_Directions_. Using the records below, output the stretch that opens with the line containing "Viewport: 390px width, 570px" and closes with the line containing "Click the All", exactly and including both lines, with nothing more.

_Dataset entries_.

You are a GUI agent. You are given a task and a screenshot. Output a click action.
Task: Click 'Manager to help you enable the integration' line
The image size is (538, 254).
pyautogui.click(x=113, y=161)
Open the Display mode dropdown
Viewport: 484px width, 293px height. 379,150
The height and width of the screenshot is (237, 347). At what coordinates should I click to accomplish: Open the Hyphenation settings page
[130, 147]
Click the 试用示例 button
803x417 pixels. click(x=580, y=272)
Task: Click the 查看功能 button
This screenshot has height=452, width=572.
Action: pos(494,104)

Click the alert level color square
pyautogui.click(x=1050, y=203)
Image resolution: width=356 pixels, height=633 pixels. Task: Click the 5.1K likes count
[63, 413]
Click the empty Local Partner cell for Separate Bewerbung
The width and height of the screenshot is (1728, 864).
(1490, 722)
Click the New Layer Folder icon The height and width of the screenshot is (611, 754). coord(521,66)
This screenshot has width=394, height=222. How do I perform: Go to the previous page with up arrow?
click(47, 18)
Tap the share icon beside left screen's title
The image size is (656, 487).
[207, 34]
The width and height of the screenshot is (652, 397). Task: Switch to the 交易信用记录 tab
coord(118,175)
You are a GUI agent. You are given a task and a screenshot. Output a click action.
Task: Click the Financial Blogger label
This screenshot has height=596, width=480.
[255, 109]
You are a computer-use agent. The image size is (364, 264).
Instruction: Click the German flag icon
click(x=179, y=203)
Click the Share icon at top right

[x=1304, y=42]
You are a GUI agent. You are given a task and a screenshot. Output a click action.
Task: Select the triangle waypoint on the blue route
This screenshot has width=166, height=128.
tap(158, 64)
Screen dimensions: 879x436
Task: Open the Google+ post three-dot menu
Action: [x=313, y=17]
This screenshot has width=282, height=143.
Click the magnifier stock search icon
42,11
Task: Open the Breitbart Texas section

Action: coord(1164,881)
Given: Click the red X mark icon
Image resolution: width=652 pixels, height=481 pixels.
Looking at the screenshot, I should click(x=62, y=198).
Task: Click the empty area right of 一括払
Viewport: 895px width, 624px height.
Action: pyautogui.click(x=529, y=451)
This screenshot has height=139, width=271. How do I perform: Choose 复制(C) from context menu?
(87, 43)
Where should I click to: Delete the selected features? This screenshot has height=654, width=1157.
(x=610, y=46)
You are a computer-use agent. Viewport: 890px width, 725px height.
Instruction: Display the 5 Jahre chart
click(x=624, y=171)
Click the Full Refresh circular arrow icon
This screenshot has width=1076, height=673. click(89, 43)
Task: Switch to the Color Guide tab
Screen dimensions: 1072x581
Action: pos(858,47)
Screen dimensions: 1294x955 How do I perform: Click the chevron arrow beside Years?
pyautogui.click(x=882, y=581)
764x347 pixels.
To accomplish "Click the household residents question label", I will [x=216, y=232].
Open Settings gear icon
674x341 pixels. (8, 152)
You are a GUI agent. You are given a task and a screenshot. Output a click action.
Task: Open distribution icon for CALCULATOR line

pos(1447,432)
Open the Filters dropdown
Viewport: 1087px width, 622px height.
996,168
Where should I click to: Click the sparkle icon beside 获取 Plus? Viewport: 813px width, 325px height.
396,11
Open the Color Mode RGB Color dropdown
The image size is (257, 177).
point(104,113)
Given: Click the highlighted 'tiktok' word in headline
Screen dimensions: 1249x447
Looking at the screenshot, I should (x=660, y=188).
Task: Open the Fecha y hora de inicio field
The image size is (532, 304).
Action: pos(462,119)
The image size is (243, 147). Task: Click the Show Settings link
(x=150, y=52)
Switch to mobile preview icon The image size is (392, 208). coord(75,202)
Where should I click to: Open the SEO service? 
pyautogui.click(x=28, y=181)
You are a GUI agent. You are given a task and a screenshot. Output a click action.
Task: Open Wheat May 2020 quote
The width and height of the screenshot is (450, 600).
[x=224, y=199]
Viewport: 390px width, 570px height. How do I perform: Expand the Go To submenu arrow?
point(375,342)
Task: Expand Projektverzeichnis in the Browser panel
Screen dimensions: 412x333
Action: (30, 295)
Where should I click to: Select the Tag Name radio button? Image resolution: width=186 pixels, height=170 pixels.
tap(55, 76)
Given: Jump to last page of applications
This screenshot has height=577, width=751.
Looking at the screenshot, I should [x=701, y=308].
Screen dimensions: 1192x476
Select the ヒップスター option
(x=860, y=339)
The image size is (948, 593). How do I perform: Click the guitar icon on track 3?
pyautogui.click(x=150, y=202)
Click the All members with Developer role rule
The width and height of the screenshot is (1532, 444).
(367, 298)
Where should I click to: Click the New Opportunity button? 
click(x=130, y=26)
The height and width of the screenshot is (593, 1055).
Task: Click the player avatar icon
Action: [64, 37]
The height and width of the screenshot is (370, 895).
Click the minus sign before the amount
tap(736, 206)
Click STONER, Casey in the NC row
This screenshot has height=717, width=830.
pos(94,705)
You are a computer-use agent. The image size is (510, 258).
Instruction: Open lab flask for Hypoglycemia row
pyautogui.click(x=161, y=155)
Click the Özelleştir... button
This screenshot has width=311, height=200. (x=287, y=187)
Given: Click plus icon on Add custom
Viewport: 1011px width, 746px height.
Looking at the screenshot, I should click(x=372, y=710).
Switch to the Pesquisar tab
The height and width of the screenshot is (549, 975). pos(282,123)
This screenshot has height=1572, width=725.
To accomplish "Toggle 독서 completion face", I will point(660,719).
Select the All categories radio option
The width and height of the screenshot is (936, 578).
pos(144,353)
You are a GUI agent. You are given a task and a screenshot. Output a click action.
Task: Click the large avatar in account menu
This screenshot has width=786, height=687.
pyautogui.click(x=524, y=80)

_Written answer_.
Viewport: 390px width, 570px height. How do I perform: Expand the Go To submenu arrow?
point(375,342)
Task: Expand Projektverzeichnis in the Browser panel
Screen dimensions: 412x333
Action: (30, 295)
Where should I click to: Select the Tag Name radio button? Image resolution: width=186 pixels, height=170 pixels.
tap(55, 76)
Given: Jump to last page of applications
This screenshot has height=577, width=751.
Looking at the screenshot, I should [x=701, y=308].
Screen dimensions: 1192x476
Select the ヒップスター option
(x=860, y=339)
The image size is (948, 593). How do I perform: Click the guitar icon on track 3?
pyautogui.click(x=150, y=202)
Click the All members with Developer role rule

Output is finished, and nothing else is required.